If that brings the connectivity up again then I would say it's the ral driver. 

I have one and, in worse case senarios, that fixes the problem. Otherwise, a ping from the FreeBSD box, running 7.1, upgraded from 7.0 with the same problem, to a 'disconnected' host might also correct the issue... temporarily.


----------



## geohunter (Jun 1, 2009)

Hello

I have the same experience!!
I set up a BSD Virtual PC for the simple LDAP service.

BUT once I activate the BSD, all my 40+ XP machines can't use the network! 

All PINGs of PC Names would go to the Internet Gateway (Router).
When I shutdown the virtual PC, the XP machines need a reboot to get back to normal.

Strange, and Scary!

:q


----------



## SirDice (Jun 1, 2009)

Tygarys, do you have a firewall running on the bsd box? That might block the renew packets.

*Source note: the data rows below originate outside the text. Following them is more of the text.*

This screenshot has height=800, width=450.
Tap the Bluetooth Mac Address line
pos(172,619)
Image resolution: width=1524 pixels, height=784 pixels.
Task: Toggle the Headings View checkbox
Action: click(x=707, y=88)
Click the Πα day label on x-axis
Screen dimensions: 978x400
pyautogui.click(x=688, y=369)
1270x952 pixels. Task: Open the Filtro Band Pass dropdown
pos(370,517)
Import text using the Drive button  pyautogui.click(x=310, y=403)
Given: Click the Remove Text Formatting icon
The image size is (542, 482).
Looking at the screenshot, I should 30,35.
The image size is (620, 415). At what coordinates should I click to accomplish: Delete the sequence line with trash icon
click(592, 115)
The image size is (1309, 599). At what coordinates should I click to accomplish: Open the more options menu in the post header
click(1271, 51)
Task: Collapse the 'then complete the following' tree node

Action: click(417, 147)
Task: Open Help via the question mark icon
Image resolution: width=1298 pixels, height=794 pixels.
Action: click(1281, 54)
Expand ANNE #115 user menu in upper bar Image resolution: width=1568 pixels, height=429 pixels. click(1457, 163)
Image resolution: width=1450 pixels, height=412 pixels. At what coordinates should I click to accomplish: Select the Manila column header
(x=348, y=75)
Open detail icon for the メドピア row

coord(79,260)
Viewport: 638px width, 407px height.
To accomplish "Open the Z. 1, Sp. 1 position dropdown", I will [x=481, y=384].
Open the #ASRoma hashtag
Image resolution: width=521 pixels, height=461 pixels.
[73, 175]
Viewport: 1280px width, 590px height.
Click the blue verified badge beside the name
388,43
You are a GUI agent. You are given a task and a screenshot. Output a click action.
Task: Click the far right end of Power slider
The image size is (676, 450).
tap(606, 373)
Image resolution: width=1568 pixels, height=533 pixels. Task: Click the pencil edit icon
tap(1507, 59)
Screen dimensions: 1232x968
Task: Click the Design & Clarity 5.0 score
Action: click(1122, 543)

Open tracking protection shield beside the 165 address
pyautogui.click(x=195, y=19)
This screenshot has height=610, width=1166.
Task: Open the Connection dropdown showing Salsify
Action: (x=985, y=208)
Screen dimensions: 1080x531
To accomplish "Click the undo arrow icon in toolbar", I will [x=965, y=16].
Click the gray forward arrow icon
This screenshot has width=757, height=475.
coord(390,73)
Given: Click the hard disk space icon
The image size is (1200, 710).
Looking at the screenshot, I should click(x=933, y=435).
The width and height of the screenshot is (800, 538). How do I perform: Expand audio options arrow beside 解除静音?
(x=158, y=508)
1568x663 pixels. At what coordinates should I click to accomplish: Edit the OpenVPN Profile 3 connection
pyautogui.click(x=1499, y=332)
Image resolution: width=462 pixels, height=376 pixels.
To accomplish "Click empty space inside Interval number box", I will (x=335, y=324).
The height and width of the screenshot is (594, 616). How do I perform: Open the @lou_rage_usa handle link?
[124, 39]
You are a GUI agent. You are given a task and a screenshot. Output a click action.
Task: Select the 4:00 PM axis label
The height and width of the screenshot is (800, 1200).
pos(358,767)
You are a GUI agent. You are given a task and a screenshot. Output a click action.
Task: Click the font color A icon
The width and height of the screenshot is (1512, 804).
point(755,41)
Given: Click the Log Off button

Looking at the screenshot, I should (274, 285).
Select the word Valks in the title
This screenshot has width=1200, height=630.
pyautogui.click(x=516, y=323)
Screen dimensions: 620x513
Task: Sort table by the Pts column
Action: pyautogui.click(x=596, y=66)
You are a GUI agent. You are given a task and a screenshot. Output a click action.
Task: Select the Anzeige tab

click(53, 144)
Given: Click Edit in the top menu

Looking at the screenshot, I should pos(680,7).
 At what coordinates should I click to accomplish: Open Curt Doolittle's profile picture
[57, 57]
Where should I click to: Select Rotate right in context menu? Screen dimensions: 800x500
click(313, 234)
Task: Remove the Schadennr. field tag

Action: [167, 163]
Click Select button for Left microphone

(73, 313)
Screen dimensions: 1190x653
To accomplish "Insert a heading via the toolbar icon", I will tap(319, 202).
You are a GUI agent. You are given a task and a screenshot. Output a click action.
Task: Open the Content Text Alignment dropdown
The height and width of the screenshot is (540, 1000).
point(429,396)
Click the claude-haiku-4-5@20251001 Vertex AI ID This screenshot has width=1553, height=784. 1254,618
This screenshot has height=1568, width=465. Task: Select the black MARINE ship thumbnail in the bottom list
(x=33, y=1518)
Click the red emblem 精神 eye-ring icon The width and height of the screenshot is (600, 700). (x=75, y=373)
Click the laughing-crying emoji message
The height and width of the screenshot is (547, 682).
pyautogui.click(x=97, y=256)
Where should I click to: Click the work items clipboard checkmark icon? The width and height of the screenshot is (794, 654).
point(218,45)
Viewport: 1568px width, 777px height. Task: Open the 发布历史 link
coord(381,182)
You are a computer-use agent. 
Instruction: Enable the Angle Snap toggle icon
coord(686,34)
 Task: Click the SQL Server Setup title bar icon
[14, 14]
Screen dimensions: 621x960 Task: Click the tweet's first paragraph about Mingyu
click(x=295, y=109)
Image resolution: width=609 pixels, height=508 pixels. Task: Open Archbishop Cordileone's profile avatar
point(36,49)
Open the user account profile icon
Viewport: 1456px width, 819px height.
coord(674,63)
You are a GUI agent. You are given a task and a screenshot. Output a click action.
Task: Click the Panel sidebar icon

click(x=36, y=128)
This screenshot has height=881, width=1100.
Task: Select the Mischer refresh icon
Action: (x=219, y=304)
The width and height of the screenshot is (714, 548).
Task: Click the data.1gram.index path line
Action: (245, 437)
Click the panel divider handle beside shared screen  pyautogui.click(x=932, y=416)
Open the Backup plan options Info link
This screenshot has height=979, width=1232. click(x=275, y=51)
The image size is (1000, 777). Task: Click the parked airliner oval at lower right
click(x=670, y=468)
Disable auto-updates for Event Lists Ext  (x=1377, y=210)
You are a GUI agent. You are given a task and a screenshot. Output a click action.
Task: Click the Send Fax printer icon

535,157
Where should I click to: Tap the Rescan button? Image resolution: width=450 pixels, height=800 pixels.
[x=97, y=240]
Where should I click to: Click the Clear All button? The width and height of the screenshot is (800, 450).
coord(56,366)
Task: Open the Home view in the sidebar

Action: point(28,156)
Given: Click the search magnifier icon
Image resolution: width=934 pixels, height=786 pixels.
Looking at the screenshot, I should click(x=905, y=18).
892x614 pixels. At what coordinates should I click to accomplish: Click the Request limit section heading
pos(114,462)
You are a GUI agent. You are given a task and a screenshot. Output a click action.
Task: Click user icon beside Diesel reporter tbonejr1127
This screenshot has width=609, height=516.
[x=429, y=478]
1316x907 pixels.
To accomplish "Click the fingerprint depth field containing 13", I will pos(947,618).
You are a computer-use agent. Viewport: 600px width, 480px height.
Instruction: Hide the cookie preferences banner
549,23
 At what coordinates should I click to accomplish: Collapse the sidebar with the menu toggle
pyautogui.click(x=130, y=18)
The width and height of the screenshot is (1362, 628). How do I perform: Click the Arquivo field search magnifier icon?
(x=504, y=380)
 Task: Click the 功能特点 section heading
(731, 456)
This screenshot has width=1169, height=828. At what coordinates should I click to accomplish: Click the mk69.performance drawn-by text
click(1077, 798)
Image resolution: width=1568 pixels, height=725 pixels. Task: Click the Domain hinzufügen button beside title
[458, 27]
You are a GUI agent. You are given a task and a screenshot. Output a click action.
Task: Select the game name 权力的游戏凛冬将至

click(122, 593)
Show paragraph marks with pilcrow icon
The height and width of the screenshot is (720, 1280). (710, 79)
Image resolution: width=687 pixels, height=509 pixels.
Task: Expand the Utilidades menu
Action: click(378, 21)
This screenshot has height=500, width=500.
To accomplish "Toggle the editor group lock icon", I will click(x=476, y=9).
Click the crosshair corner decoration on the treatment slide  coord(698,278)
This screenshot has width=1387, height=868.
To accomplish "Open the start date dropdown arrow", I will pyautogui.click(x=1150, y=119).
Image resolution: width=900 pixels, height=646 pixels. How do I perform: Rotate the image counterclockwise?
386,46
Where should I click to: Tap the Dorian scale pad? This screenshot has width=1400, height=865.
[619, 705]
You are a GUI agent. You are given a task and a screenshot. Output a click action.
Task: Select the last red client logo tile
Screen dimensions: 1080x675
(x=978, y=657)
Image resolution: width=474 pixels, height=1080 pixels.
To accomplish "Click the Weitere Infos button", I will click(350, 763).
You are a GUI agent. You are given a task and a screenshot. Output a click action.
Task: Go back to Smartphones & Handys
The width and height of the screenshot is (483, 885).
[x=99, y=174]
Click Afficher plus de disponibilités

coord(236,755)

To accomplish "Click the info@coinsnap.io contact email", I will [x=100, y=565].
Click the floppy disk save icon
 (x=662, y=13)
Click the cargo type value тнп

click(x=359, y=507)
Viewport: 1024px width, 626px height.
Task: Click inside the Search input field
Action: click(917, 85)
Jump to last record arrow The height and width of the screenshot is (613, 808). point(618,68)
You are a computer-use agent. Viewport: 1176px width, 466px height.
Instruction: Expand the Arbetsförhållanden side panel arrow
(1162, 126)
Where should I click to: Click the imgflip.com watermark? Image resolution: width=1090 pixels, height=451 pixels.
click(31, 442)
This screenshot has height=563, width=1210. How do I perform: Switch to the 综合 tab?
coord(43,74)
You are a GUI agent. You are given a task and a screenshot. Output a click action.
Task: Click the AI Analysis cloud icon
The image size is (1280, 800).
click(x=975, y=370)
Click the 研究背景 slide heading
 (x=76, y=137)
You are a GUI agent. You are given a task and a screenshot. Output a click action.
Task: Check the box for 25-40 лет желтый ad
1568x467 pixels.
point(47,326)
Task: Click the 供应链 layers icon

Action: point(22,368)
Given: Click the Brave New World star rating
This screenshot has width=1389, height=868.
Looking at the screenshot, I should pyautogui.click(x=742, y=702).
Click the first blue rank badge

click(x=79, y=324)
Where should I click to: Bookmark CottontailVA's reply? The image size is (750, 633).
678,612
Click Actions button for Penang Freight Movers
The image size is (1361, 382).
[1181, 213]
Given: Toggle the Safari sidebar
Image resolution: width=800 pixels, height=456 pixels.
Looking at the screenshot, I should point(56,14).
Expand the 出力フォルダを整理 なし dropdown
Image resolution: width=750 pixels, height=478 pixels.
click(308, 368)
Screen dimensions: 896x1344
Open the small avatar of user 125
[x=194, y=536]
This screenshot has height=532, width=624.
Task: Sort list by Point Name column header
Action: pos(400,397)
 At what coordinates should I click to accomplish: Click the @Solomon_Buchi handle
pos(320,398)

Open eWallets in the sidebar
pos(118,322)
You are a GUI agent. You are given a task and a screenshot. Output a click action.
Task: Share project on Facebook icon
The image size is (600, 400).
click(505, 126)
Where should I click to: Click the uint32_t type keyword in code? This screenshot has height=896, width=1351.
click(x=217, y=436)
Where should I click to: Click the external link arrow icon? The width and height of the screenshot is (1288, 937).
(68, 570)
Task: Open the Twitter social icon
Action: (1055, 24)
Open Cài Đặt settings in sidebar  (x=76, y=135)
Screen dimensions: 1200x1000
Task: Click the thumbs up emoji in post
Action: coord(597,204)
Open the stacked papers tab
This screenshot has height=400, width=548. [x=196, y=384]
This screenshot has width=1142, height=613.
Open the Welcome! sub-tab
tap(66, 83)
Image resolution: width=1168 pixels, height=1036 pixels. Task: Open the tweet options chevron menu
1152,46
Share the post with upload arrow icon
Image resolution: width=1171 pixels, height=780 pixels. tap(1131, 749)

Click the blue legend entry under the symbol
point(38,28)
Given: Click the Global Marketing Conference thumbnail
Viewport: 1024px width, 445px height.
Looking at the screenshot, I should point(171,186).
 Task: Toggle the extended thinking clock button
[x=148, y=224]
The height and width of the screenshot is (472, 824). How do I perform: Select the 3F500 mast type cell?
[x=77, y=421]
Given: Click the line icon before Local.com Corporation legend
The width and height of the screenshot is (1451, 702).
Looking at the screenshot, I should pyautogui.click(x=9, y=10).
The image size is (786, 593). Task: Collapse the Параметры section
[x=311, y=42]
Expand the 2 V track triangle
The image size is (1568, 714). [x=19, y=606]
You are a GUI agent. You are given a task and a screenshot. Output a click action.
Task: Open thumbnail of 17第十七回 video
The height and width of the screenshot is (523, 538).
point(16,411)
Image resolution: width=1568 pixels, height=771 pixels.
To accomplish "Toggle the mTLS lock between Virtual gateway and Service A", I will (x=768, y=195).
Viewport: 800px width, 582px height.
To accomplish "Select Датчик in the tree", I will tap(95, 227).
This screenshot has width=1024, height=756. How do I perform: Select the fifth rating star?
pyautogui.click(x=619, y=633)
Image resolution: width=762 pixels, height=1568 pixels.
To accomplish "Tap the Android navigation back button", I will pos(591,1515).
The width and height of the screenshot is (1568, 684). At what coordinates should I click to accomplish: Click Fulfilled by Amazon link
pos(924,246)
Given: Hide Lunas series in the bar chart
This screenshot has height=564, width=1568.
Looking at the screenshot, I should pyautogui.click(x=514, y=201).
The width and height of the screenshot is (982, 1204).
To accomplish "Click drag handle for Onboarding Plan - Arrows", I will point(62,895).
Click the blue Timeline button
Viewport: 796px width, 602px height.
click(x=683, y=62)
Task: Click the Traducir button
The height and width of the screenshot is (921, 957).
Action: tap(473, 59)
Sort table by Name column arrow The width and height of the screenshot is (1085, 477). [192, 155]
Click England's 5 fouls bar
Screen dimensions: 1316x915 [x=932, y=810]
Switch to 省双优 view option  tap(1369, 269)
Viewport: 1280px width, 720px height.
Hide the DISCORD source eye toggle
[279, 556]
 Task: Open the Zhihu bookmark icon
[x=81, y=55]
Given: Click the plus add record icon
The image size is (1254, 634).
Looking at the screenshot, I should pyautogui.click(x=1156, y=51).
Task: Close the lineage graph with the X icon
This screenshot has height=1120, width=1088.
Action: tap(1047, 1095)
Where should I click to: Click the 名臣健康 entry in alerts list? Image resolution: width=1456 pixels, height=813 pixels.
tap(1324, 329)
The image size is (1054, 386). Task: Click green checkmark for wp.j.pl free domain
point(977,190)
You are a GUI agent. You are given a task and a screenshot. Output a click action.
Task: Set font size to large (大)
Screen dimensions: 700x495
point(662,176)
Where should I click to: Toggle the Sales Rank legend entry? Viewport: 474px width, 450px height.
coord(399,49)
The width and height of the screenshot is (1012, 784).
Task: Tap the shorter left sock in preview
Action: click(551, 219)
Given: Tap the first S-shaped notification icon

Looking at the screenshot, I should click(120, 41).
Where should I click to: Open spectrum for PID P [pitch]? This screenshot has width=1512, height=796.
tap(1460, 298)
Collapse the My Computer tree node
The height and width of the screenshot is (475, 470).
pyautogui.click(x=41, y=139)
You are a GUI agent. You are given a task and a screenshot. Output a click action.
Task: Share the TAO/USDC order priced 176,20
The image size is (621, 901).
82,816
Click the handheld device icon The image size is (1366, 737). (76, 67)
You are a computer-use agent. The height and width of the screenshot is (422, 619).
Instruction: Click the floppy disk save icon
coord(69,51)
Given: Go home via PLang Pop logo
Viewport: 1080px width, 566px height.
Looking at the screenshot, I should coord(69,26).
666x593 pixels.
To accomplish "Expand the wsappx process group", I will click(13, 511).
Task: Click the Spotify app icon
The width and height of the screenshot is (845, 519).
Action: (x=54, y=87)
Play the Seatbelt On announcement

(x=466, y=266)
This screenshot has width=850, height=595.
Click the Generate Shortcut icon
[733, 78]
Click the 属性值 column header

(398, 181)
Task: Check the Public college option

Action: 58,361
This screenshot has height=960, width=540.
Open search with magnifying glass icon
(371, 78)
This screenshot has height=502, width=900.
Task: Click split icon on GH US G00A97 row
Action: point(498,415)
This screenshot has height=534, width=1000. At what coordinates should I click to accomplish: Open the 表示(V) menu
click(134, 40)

geohunter, did you also install a dhcp server? If so, turn it off.


----------



## geohunter (Jun 2, 2009)

SirDice said:
			
		

> Tygarys, do you have a firewall running on the bsd box? That might block the renew packets.
> 
> geohunter, did you also install a dhcp server? If so, turn it off.



Yes

My Gateway(Router) is also our DHCP Server.
It is also our Wireless Access Point.


----------



## SirDice (Jun 2, 2009)

geohunter said:
			
		

> My Gateway(Router) is also our DHCP Server.
> It is also our Wireless Access Point.


I meant on your BSD virtual machine.


----------